::: Texte extrait
• Education sexuelle : « Les parents ne sont pas informés » (Libération)
    http://www.liberation.fr/societe/2014/01/30/education-sexuelle-il-n-y-a-pas-d-informations-qui-sont-donnees-aux-paren

    Il ne faut pas oublier que l’attention portée à l’enfant, de manière générale, est assez récente dans l’histoire de l’humanité. Avant la fin du XIXe, les enfants n’avaient pas de droits, ils n’étaient pas considérés. A partir du moment où on a commencé à s’intéresser à eux, on a d’abord considéré que c’était des adultes miniatures, puis on s’est rendu compte que non. Freud, au début du XXe, est le premier à dire que l’enfant a une sexualité qui lui est propre. Mais la sexualité infantile n’est pas celle d’un adulte.

    L’éducation sexuelle a aussi été très influencée par son époque. En pleine révolution industrielle, les progrès étaient multiples, notamment sur les conditions de vie grâce aux progrès médicaux. Cette dimension hygiéniste va se ressentir fortement tout au long du XXe siècle. Au niveau de la sexualité infantile, le milieu médical suivit par le milieu scolaire, va se focaliser sur la question de la lutte contre la masturbation, vue comme une manifestation du malin et comme un signe d’impureté. Ensuite l’attention sera portée aux questions liées à la contraception. Plus tard, dans les années 80, on lutte contre les maladies sexuellement transmissibles.

    […]

    De fait, à partir du moment où l’école s’est démocratisée et s’est vraiment ouverte à tous, on a évolué d’un droit vers un devoir à l’éducation. Les parents ont commencé à avoir des attentes et des exigences. Il est apparu une tension permanente entre parents, professeurs et institution scolaire, comme s’ils étaient en rivalité l’un l’autre, alors qu’ils devraient être complémentaires.

    En ce moment, c’est la question du genre, mais il y a six mois c’était le rythme scolaire. On n’est pas jamais dans le débat constructif, mais toujours dans le défensif, et les enfants en sont toujours les premières victimes.
::::::
::: Extrait de données
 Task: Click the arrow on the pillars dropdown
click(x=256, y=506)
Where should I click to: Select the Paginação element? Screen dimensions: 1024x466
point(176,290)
::::::
* [Série d'exercices]
(a) D'après l'extrait sur l'éducation sexuelle, qui a été le premier à affirmer que l'enfant a une sexualité qui lui est propre ?
(b) Restituez le passage de l'extrait sur l'éducation sexuelle qui commence par les mots contenant « En ce moment, c’est » et se termine par « les premières victimes. ».
(c) Résumez l'extrait sur l'éducation sexuelle en trois phrases.
Les données ont une origine différente de celle du texte.

* [Liste des réponses]
(a) Freud, au début du XXe siècle.

(b)
En ce moment, c’est la question du genre, mais il y a six mois c’était le rythme scolaire. On n’est pas jamais dans le débat constructif, mais toujours dans le défensif, et les enfants en sont toujours les premières victimes.

(c) L'attention portée à l'enfant est récente dans l'histoire, et Freud, au début du XXe siècle, est le premier à dire que l'enfant a une sexualité propre. Marquée par son époque et par une dimension hygiéniste, l'éducation sexuelle s'est d'abord focalisée sur la lutte contre la masturbation, puis sur la contraception et, dans les années 80, sur les maladies sexuellement transmissibles. Depuis la démocratisation de l'école, une tension permanente oppose parents, professeurs et institution scolaire, et le débat reste défensif, les enfants en étant toujours les premières victimes.